**Extrait du texte**.

Nous avions des tablettes gravées en creux,
que nous remplissions de cire pour en avoir le relief,
lorsque Laurent Coster imprima l'écriture avec des
planches de bois. Coster inventa cet art en 1420.
Mensel parut en 1440, Guttenberg & ses associés en
1450; & la gravure, tant en bois qu'en cuivre, étoit
connue en 1460. Il y en a encore qui prétendent
qu André Murano gravoit en cuivre dès 1412, &
Luprecht Rust dès 1450; mais il est certain que
Martin Schon de Colmar, l'un des maîtres d'Albert Durer, exerça cet art en 1460, ou au plus tard
en 1470.
Les Graveurs en bois ont été appellés anciennement
Tailleurs en bois, ce qui les a quelquefois confondus
avec les Dominotiers. Il en faut faire deux classes;
l'une, des vieux, anciens, ou petits maîtres, ou
maîtres appellés à la licorne, à l'étoile, aux pelles, aux
chandeliers, à la dague, &c. de ces images qui accompagnoient
sur leurs planches les initiales de leurs
noms: l'autre, des grands maîtres, tels qu'Albert Altorsfer né en Suisse, qui travailloit en 1500; Sebald
Beham ou de Boheme, Hans Scufelix, Albert Durer pere du peintre, Jean de Gourmont, Antoine de
Cremone, George - Matthieu de Lyon, Antoine Van - Leest, Joseph Porta, Gorsannus, Gaspard Ruina,
Joseph Salviati, Pierre Gatin, André Manteigne,
Albert Durer le peintre, Lucas de Cronach, Albert
Aldegraf, Lucas de Leide, Lucas Ciamberlanus,
Jollar, &c. On remarque dans les gravures d'Albert
Durer, des contre - tailles, des secondes, triples &
quadruples tailles.
Ce fut en 1490 que parurent les premieres estampes
à rentrées de deux planches, ou teintes; art qui
se perfectionna en Italie en 1520. Voyez
Gravure en bois, de Camayeu .

**Consignes**.
1. D'après l'extrait sur la gravure, en quelle année Coster inventa-t-il l'art d'imprimer l'écriture avec des planches de bois ?
2. Transcrivez, à partir de l'extrait sur la gravure, le passage compris entre « Nous avions des » et « art en 1420. », ces deux bornes incluses.
Le matériel qui suit n'est pas nécessaire pour répondre.

**Données fournies**.
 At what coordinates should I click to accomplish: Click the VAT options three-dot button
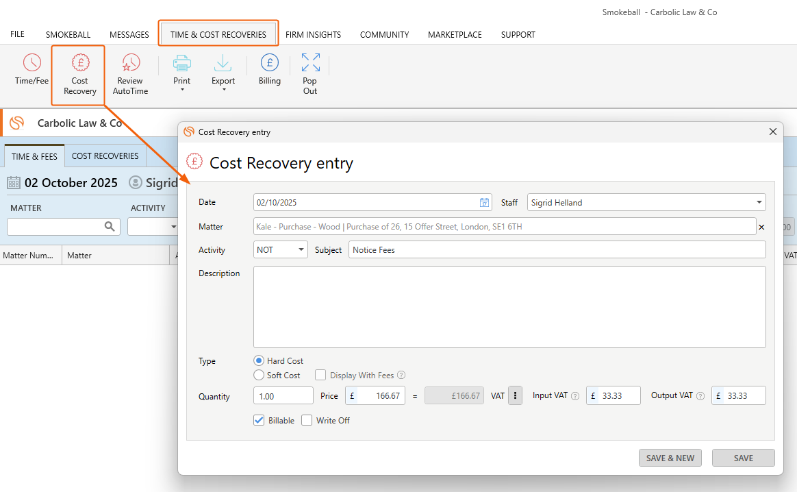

**Corrigé**.
1. En 1420.

2.
Nous avions des tablettes gravées en creux,
que nous remplissions de cire pour en avoir le relief,
lorsque Laurent Coster imprima l'écriture avec des
planches de bois. Coster inventa cet art en 1420.